▸ SOURCE PASSAGE
⁂
Impressed by these and other demonstrations, Preece introduced Marconi's ongoing work to the general public at two important London lectures: "Telegraphy without Wires", at the Toynbee Hall on 11 December 1896; and "Signalling through Space without Wires", given to the Royal Institute on 4 June 1897.

Numerous additional demonstrations followed, and Marconi began to receive international attention. In July, 1897 he carried out a series of tests at La Spezia in his home country, for the Italian government. A test for Lloyds between Ballycastle and Rathlin Island, Ireland, was conducted on 6 July 1898. The English channel was crossed on 27 March 1899, from Wimereux, France to South Foreland Lighthouse, England, and in the fall of 1899, the first demonstrations in the United States took place, with the reporting of the America's Cup international yacht races at New York.
⁂
▸ PROVIDED DATA
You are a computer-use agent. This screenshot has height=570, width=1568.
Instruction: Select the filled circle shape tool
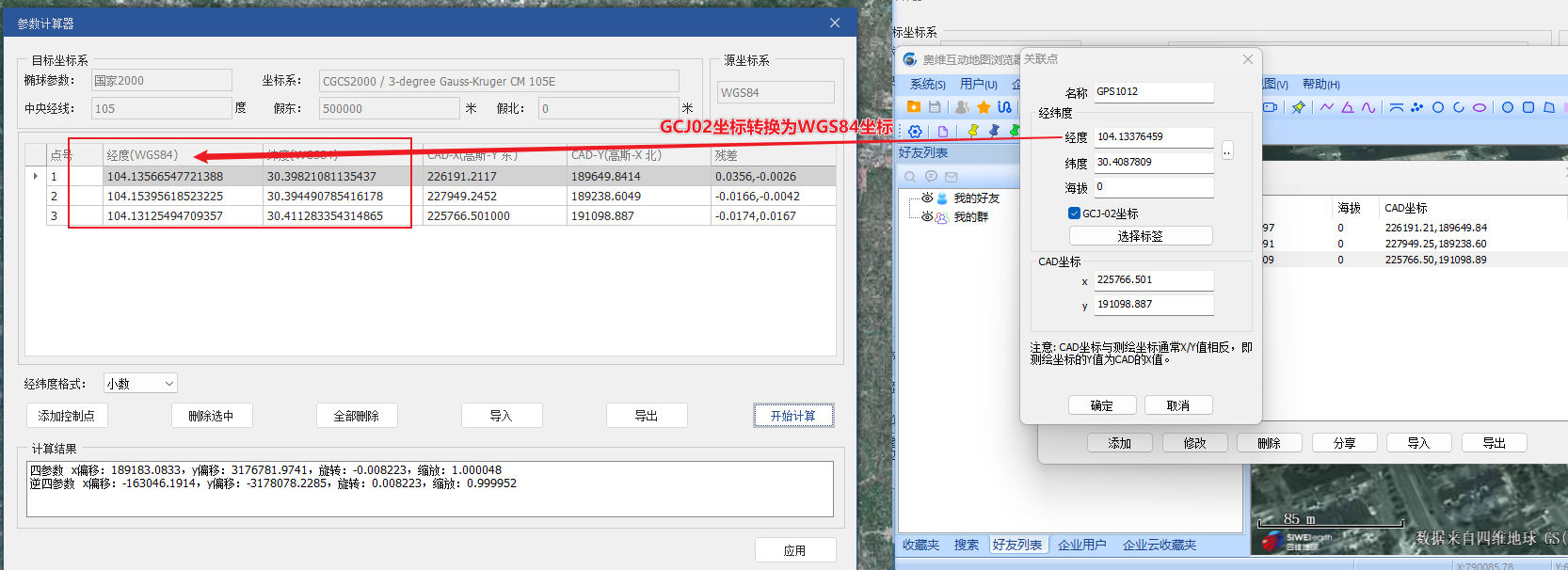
⁂
▸ TASK 1
Rewrite the passage on Marconi's demonstrations from "Numerous additional demonstrations" to "at New York.", swapping "yacht races" for "sailing races".
▸ TASK 2
According to the passage on Marconi's demonstrations, at which venue did Preece give the lecture "Telegraphy without Wires"?
None of the data above is needed.

▸ FINAL RESULT 1
Numerous additional demonstrations followed, and Marconi began to receive international attention. In July, 1897 he carried out a series of tests at La Spezia in his home country, for the Italian government. A test for Lloyds between Ballycastle and Rathlin Island, Ireland, was conducted on 6 July 1898. The English channel was crossed on 27 March 1899, from Wimereux, France to South Foreland Lighthouse, England, and in the fall of 1899, the first demonstrations in the United States took place, with the reporting of the America's Cup international sailing races at New York.

▸ FINAL RESULT 2
At the Toynbee Hall.